Talking about debt can be as taboo as asking someone their salary. Many believe it’s on a need to know basis and it’s frankly, “none of your business.” Although debt can be a polarizing subject, I’d like to share why I set the goal of living without debt and the 7 steps you can take to improve your relationship with money.


Finances have always been a source of anxiety for me. My parents got divorced when I was in middle school and I always felt a sense of obligation to help my family. I saw how finances stressed many adults in my life, and I made myself a promise that I would make enough money, so I never had to worry about it. At the time, I don’t think I knew how much was “enough”, but that same anxiety turned into a source of strength as I began to manage my own finances.

I always considered myself responsible but at one point I looked up and my husband and I had managed to accumulate $85K in debt. Now, this amount is obviously more or less shocking from person to person. For us, we were thinking, how did responsible people get here? We always made payments on time and even paid extra, but somehow, we still had debt. The reality check came as we were approaching 30 and we knew we wanted to have a child soon. Our desire was to start our family on the best foot possible, so we set up a plan to get out a debt.

“I think the experience showed me the true meaning of delayed gratification and I’m grateful for it.”


My husband and I used the snowball approach where you pay off your smallest balances first and then move to larger and larger balances one at a time. This approach was helpful to get the ball rolling and obtain some quick wins. It was all good until we got to the bigger items that included our student loans and car. It felt like it was a never-ending journey. The hardest part was missing out and doing the things that we all convince ourselves that we deserve (admit it, you only use “deserve” when you get the urge to overspend). So, although we had a minimal wardrobe, we weren’t going on fabulous vacations, or doing other things our friends were… we had an end goal in mind. I know you may be thinking, making certain sacrifices is hard to imagine, but like us, you have to know that it is a short-term inconvenience. It was not only about being debt free, but my husband wanted to go full time into entrepreneurship, I wanted to go to graduate school, and I wanted our daughter to have a better relationship with money. I wanted our daughter’s relationship with money to not be one of fear or anxiety, but one of abundance. Not abundance in material things but how she can use money as a tool to help others and unlock opportunities for herself. Ultimately, I think the experience showed me the true meaning of delayed gratification and I’m grateful for it.

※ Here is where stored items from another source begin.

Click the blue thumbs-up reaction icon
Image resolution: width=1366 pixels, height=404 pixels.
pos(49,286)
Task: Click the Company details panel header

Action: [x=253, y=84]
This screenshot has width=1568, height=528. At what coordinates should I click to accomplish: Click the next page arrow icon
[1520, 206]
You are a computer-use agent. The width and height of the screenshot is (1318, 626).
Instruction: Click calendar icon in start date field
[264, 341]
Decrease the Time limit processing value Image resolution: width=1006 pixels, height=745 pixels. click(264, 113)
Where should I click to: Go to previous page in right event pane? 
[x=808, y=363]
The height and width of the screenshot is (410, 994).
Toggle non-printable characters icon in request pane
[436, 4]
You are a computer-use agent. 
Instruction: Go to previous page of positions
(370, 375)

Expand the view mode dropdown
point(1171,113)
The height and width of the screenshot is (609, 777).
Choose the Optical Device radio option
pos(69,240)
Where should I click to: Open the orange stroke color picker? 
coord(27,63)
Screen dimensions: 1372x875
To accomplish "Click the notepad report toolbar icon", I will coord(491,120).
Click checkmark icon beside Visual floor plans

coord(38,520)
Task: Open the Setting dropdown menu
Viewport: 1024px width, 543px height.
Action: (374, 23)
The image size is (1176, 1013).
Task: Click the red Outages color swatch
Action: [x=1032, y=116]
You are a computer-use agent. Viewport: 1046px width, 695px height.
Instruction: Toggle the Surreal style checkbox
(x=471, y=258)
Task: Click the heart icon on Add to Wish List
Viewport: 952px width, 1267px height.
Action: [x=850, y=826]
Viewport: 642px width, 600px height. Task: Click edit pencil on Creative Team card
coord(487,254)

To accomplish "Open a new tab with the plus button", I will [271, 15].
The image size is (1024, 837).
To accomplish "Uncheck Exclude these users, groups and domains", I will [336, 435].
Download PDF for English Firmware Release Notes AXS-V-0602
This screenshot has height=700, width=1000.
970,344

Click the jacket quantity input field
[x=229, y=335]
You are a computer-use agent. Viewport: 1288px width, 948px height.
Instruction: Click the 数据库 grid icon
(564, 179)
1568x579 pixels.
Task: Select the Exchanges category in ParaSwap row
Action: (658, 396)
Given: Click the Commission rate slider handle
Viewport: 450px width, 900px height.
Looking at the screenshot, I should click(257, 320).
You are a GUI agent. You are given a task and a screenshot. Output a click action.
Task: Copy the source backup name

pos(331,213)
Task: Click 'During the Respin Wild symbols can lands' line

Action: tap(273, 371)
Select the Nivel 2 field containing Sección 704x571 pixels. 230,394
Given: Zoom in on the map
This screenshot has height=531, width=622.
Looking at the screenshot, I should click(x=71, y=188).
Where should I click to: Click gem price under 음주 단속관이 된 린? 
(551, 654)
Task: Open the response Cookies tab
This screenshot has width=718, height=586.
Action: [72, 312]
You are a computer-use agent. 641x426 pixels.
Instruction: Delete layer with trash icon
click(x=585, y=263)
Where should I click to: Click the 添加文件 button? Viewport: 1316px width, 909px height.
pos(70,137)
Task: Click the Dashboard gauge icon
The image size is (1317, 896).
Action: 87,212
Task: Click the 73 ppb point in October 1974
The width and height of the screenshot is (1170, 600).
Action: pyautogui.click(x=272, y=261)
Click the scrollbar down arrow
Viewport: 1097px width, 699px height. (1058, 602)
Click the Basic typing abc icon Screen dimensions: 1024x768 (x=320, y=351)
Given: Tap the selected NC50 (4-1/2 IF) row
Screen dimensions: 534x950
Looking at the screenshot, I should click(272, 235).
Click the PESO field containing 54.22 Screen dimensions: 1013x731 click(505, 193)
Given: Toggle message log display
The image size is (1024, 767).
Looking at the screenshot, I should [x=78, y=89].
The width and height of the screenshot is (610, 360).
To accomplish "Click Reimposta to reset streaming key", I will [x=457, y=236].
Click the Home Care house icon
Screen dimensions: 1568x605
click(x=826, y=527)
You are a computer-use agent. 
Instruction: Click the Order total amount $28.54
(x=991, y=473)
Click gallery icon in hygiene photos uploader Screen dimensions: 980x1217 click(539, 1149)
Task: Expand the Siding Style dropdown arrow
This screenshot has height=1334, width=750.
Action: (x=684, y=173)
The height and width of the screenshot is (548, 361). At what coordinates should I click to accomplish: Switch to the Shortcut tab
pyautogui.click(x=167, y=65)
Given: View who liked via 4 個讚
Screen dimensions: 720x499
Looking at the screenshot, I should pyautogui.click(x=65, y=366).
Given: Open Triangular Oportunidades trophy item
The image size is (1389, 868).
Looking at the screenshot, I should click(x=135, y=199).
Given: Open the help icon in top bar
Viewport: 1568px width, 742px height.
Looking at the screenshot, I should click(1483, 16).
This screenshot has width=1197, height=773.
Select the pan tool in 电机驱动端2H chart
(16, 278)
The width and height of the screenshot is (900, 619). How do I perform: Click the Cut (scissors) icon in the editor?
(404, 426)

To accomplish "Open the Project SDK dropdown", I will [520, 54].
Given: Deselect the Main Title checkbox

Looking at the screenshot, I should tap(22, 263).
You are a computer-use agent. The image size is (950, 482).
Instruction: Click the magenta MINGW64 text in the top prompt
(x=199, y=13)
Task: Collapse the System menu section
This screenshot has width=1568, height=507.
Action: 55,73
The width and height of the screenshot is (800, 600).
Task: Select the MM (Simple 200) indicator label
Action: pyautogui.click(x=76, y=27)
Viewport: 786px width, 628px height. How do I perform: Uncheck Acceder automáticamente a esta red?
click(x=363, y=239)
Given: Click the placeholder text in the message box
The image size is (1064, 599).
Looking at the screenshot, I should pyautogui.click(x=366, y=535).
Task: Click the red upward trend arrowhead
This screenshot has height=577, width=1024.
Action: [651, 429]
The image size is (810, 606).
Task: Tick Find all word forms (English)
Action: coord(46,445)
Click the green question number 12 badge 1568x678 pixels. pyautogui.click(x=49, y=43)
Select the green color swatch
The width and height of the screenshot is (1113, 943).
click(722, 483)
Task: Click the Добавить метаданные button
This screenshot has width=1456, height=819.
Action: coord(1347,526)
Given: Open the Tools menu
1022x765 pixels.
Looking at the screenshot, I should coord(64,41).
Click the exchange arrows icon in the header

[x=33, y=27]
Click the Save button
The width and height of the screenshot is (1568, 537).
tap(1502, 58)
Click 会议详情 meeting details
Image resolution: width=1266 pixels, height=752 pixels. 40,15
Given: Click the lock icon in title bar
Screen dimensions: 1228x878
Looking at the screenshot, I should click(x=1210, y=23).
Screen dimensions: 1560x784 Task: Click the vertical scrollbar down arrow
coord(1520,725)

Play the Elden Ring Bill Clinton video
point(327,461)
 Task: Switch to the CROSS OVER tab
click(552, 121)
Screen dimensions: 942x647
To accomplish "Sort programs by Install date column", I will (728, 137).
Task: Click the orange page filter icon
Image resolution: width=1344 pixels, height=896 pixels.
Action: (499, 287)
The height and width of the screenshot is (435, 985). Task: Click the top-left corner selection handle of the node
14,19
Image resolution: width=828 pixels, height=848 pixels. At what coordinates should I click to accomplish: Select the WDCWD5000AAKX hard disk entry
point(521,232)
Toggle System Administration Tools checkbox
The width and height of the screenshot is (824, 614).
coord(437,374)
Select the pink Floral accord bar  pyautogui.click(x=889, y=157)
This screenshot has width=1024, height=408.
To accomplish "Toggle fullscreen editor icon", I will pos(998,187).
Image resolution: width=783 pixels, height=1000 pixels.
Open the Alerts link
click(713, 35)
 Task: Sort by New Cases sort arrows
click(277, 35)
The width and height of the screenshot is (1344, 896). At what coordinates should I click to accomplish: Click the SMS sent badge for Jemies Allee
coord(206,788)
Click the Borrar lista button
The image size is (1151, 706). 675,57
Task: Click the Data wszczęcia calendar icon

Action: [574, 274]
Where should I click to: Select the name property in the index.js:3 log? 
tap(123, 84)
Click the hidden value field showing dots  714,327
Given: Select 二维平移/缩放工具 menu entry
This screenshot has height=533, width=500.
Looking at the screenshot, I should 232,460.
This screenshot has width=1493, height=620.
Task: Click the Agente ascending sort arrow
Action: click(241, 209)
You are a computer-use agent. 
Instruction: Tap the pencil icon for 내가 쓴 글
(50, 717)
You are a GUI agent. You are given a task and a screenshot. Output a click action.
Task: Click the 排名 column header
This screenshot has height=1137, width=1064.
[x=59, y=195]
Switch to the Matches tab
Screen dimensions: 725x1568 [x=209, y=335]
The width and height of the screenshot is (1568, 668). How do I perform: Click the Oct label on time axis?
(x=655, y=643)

During this time, we still contributed to our savings and the max contribution for a company match to our 401Ks. You may have heard or used a variety of approaches for paying off debt and may be curious which is the best one. I’m not going to tell you the best approach, my advice is to choose something you can stick with, that aligns with your short- and long-term goals. Personally, we couldn’t pass up free money with our company match and we wanted to ensure we had an emergency fund. Although the process occurred over 4 years, we managed to pay off all of our debt except for our house, which included credit cards, student loans, and a car loan. We also paid for a second car in cash and cash flowed my MBA from Baylor University.

It wasn’t an easy journey and sometimes we questioned if we were doing the right thing but at the end it came with a sigh of relief. The weight of my childhood had been lifted and I felt like I was turning a new leaf and finally creating a new relationship with money. I believe you can too!

“The weight of my childhood had been lifted and I felt like I was turning a new leaf and finally creating a new relationship with money.”


In order to improve your relationship, you have to first acknowledge that you are in a relationship. Your relationship with money is determined by your mindsets, spending habits, saving habits, investing habits and overall financial wellness. Do you have an avoidance relationship? One in which you just simply avoid talking about money. Do you have an oblivious, paranoia relationship? One in which you never know where you stand with your money, but you’re paranoid about it. Regardless of the type you have, if you’re trying to create a new relationship with money, the first thing you MUST do is reduce your debt.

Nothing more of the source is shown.